Google is steadily breaking down resistance in the only media in which it has only a minor presence: TV. At UBS’s Global Media Conference, Google president of advertising Tim Armstrong said Google TV is actively looking to expand inventory beyond EchoStar’s Dish Network; he described a recent well-attended “advertiser day” at Google for TV and agency execs. “They are at a point now where they believe more measurement is actually good,” he said.
Also speaking at the conference was Google director of business product management Nick Fox, who said that while Google would feel the effects of an advertising downturn, it would hurt Google’s core business less than most. “When the mortgage business went down–yeah, we saw some weakness, but then we also saw search terms like ‘foreclosure’ and ‘california foreclosures’ spiked in traffic,” Fox said.
More notes from Google’s Armstrong and Fox after the jump.
10:00: Fox on growth potential within current keyword ad business: “Our ads are the most relevant ads out there, but they aren’t as good as our search results. We see room for growth on the click rate dimension. We make decisions at Google to show substantially fewer ads than we have ads to show because they don’t meet our quality guidelines.”
9:58: Fox on Google’s ability to expand its ad business: “All signs point to the fact we are growing our share of the search market. Users are using search more to do commercial things and we are seeing strong query growth, a driver of revenue.”
9:49: Tim Armstrong on the TV networks: “they are at a point now where they believe more measurement is actually good. Some say we have this other fantastic programming, not on major channels, that is really good but not measured. It’s a long tail of products to the network.”
9:40: From the Q&A: Question about Google’s vulnerability to ad recession. Answer from Nick Fox: less than most. “When mortgage business went down–yeah, we saw some weakness, but then we also saw search terms like ‘foreclosure’ and ‘california foreclosures’ spiked in traffic.”
9:38: On DoubleClick: Armstrong says it was a “build vs buy decision” to acquire it. DoubleClick will expand the number and type of ads Google can serve across its network. But why not just partner with them? Armstrong says Google wanted complete control over contact with end users. He said company couldn’t afford to outsource that.
Armstrong on the acquisition: “We think the deal should close–our competitors have been able to close their deals and they’re not exactly small players.”
9:33: Old model: Big advertisers bought big media. New model: Big advertisers buy everything. Armstrong singles out GM, which, he says, could buy 100k to 200k media properties globally, each optimised to reach a particular niche audience.
9:30: Google isn’t a threat to the creative and product end of the ad agency, Armstrong says, but it is challenging the traditional media planning and buying that takes place within them.
9:28: Armstrong is talking about a number of new initiatives to measure the effectiveness of ads. Among them: attempting to measure effectiveness of magazine ads by including contact data and RFID code within the ads.
9:18: Says will take Google 3-5 years to become a force in traditional TV advertising. Good inventory now in radio and publishing, but only one inventory source in TV: EchoStar’s Dish Network.
9:22: Armstrong thinks Google’s first opportunity in TV is to spread some of the advertising spend across small, niche networks, where audiences are small, but often devoted, and ad rates vary widely. Also: an opportunity to use minute-by-minute set-top data, combined with Ads Quality, to improve the performance of commercial spots on TV.
9:17: Now Armstrong picks it up by talking about Google’s Digital Dashboard. He says company is working on scaling that to allow large advertisers to manage campaigns for as many as 10,000 ads for products, appropriately targeted.

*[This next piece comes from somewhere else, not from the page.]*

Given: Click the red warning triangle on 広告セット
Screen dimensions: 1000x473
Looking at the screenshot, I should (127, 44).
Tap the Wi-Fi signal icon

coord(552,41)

9:13: More Fox: “The things we announce publicly tend to be things our advertisers will notice. We try to help … What are the set of changes we can help our advertisers by communicating?”
9:08: Nick Fox kicks it off, talking about two Google operations units: Revenue Force and Ads Quality. Revenue Force, he says, tracks sources of Google revenue on a minute-by-minute basis. A series or alerts goes off if revenue departs from a set of pre-determined models. Ads Quality seeks to raise the quality of the ads and thus the revenue generated by them.